*Pixel coordinate grounding data*.
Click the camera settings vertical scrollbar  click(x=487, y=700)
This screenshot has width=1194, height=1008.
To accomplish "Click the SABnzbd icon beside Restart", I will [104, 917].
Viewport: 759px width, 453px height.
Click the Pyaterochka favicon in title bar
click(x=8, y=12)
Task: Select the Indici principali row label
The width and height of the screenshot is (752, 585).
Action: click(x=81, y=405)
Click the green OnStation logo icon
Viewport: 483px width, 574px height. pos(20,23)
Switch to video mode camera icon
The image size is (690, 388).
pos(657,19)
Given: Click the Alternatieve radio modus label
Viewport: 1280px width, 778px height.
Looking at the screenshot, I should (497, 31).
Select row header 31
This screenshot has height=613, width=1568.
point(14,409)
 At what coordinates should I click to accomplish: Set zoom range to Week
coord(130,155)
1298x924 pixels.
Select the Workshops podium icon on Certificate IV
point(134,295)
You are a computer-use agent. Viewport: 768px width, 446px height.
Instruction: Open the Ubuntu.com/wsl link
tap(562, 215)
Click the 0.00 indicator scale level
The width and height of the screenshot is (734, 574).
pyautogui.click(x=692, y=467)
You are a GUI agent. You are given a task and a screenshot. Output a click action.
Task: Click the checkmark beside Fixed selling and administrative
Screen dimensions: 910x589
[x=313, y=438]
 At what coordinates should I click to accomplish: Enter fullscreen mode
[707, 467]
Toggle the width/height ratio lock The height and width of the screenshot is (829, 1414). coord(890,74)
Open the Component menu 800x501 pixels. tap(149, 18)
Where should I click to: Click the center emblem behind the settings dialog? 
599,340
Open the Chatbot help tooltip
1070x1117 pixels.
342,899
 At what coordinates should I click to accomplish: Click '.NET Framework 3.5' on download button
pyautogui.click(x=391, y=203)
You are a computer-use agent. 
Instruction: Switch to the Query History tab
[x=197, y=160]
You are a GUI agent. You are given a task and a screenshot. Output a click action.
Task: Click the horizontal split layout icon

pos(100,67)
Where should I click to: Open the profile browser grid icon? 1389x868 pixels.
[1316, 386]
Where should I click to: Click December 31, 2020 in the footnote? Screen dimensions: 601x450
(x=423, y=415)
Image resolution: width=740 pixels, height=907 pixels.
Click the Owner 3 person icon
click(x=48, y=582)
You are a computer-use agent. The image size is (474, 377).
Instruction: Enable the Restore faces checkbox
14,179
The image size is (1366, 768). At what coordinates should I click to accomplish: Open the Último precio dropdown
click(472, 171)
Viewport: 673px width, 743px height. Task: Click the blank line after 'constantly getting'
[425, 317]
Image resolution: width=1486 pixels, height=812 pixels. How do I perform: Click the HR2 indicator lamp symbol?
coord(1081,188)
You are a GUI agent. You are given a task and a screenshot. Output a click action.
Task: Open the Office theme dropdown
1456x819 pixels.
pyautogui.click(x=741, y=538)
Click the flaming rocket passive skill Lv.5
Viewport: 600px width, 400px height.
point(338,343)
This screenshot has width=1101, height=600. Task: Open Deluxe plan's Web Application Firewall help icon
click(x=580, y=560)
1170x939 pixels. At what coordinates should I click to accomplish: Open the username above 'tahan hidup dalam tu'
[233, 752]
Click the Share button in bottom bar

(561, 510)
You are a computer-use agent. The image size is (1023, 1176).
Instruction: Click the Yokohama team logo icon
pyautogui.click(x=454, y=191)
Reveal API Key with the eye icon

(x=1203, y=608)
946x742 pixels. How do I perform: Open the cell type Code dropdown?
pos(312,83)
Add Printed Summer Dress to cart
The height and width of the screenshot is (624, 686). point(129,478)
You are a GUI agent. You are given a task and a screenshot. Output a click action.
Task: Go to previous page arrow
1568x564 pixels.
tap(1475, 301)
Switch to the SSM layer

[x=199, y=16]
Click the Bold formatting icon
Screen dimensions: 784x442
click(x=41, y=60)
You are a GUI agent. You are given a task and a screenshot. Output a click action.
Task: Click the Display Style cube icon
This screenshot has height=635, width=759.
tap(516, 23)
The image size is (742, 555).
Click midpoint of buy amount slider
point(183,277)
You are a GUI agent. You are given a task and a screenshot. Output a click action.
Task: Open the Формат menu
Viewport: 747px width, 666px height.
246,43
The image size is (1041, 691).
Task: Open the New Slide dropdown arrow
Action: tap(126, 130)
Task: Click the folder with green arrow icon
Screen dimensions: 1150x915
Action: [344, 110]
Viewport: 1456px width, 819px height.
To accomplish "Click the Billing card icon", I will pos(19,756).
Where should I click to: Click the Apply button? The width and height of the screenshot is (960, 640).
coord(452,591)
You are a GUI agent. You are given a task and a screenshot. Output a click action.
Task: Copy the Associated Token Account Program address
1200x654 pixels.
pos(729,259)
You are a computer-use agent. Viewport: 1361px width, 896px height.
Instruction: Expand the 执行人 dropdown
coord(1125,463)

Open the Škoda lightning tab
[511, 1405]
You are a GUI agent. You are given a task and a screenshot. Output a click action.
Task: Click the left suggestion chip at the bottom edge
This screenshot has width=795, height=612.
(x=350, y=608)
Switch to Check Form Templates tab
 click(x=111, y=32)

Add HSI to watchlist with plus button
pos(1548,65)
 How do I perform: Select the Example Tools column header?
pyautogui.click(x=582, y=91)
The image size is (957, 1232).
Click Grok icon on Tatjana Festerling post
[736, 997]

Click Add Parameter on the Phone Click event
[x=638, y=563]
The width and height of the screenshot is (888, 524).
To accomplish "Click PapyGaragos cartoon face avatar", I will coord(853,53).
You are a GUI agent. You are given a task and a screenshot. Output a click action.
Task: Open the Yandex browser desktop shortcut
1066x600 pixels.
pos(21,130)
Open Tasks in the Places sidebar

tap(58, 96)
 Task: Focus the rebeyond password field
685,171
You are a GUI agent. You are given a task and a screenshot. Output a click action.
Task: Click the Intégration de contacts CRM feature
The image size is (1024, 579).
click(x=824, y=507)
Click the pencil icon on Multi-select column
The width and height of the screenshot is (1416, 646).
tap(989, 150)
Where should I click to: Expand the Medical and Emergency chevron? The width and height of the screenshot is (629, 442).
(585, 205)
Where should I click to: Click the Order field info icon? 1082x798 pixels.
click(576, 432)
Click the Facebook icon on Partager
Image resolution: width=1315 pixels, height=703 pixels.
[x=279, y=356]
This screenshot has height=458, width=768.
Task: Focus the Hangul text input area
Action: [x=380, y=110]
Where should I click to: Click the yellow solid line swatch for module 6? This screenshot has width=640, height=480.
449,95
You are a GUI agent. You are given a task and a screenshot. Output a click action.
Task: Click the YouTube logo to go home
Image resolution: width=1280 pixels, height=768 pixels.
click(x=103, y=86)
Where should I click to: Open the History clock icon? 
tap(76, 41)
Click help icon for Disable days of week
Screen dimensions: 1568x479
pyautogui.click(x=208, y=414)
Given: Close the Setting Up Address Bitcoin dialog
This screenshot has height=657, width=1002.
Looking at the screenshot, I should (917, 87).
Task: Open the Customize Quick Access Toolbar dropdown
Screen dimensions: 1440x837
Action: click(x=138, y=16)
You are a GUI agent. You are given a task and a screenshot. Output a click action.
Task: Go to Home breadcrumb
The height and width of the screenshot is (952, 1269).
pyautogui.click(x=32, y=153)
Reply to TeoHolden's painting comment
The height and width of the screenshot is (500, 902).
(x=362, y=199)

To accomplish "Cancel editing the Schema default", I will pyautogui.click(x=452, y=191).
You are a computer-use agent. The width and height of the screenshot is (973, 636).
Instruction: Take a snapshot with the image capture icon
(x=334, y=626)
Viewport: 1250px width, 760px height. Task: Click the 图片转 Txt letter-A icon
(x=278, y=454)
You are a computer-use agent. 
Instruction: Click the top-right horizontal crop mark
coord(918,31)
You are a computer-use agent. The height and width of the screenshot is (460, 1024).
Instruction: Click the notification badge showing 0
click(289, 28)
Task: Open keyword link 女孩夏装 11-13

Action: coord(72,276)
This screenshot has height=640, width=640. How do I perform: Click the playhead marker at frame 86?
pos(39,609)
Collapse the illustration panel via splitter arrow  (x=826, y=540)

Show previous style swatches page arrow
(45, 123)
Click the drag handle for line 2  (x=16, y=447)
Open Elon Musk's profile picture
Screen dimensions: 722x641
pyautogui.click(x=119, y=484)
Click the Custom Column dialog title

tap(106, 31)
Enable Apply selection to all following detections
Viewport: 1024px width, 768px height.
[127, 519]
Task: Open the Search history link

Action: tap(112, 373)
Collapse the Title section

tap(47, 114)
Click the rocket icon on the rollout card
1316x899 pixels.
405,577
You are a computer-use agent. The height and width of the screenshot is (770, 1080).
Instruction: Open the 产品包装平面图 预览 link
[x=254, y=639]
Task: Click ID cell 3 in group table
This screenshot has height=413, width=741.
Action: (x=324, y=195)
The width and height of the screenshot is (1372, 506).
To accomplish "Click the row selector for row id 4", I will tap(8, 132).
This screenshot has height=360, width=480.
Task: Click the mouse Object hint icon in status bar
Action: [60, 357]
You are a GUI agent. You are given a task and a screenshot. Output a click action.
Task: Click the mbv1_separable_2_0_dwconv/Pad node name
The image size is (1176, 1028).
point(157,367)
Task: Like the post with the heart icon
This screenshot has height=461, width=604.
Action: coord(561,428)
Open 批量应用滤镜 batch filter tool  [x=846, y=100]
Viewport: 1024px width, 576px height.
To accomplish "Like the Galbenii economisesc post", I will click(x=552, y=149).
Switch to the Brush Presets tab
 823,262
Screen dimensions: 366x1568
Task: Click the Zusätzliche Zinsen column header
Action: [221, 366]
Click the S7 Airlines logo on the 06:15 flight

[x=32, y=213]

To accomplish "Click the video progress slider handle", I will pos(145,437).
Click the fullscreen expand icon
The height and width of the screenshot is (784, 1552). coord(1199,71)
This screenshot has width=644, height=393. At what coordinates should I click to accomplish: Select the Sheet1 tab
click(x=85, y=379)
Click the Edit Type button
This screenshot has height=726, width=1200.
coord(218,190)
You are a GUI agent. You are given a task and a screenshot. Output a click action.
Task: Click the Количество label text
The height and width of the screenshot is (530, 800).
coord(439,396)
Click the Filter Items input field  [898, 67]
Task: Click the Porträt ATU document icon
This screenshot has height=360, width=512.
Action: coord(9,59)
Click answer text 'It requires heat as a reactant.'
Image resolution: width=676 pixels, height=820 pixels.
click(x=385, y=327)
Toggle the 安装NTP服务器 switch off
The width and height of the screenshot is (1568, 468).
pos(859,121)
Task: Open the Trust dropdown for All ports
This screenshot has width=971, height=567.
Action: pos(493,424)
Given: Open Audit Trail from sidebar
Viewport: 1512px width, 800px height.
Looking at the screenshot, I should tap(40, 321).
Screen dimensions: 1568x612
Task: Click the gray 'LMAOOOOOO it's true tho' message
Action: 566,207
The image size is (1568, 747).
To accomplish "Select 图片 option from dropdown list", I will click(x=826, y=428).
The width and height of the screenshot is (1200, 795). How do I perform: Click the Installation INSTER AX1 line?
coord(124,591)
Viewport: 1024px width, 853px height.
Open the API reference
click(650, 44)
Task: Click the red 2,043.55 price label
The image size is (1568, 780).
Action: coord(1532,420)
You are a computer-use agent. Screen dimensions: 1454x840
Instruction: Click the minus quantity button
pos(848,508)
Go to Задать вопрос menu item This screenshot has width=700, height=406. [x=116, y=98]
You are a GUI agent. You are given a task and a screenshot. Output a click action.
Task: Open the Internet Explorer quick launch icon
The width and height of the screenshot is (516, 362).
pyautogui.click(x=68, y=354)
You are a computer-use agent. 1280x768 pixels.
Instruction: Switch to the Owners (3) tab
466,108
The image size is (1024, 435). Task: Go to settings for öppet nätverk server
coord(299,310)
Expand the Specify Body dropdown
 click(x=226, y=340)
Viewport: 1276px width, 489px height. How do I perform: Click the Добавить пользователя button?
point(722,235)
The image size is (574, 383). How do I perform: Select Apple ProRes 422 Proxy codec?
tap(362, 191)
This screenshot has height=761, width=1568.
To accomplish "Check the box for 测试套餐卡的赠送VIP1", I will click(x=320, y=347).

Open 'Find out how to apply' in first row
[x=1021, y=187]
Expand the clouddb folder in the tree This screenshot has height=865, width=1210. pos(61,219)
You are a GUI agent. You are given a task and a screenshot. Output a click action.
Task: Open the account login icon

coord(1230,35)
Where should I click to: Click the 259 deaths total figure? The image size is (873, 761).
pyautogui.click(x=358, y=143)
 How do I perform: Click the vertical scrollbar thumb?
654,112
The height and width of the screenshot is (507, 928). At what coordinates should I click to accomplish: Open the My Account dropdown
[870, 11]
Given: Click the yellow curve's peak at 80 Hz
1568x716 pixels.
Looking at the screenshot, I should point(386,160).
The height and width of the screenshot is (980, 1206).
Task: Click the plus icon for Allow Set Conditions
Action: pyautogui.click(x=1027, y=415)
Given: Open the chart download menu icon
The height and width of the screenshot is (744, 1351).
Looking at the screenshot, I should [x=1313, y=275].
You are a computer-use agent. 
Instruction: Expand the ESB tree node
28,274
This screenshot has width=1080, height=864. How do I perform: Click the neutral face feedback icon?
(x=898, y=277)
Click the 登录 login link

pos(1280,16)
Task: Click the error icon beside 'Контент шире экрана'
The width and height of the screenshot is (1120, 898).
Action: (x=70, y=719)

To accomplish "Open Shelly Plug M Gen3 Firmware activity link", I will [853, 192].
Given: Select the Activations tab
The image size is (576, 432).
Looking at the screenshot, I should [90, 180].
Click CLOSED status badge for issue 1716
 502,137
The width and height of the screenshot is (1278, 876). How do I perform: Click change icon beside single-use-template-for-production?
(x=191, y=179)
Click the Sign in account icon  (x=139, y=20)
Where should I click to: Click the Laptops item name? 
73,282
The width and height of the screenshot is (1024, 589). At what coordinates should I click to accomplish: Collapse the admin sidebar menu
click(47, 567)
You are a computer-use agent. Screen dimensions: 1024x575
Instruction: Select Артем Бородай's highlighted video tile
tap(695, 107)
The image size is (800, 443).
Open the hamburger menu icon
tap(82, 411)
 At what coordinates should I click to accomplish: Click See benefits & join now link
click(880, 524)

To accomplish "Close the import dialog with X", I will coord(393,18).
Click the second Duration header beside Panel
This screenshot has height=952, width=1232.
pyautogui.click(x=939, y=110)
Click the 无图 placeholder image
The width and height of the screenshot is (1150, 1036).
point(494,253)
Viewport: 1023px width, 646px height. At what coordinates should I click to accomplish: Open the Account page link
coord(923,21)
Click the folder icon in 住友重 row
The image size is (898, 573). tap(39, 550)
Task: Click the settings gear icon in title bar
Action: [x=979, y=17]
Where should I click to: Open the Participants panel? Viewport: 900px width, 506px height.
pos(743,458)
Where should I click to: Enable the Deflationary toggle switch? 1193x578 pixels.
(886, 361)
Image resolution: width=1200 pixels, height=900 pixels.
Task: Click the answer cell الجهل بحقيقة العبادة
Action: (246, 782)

*How to complete this task*.
Beginning with the line above that contains "Task: Click ID cell 3 in group table", copy each line exactly up to and including the line that contains "Task: Click the Porträt ATU document icon", and go no further.

*Response*.
Task: Click ID cell 3 in group table
This screenshot has height=413, width=741.
Action: (x=324, y=195)
The width and height of the screenshot is (1372, 506).
To accomplish "Click the row selector for row id 4", I will tap(8, 132).
This screenshot has height=360, width=480.
Task: Click the mouse Object hint icon in status bar
Action: [60, 357]
You are a GUI agent. You are given a task and a screenshot. Output a click action.
Task: Click the mbv1_separable_2_0_dwconv/Pad node name
The image size is (1176, 1028).
point(157,367)
Task: Like the post with the heart icon
This screenshot has height=461, width=604.
Action: coord(561,428)
Open 批量应用滤镜 batch filter tool  [x=846, y=100]
Viewport: 1024px width, 576px height.
To accomplish "Like the Galbenii economisesc post", I will click(x=552, y=149).
Switch to the Brush Presets tab
 823,262
Screen dimensions: 366x1568
Task: Click the Zusätzliche Zinsen column header
Action: [221, 366]
Click the S7 Airlines logo on the 06:15 flight

[x=32, y=213]

To accomplish "Click the video progress slider handle", I will pos(145,437).
Click the fullscreen expand icon
The height and width of the screenshot is (784, 1552). coord(1199,71)
This screenshot has width=644, height=393. At what coordinates should I click to accomplish: Select the Sheet1 tab
click(x=85, y=379)
Click the Edit Type button
This screenshot has height=726, width=1200.
coord(218,190)
You are a GUI agent. You are given a task and a screenshot. Output a click action.
Task: Click the Количество label text
The height and width of the screenshot is (530, 800).
coord(439,396)
Click the Filter Items input field  [898, 67]
Task: Click the Porträt ATU document icon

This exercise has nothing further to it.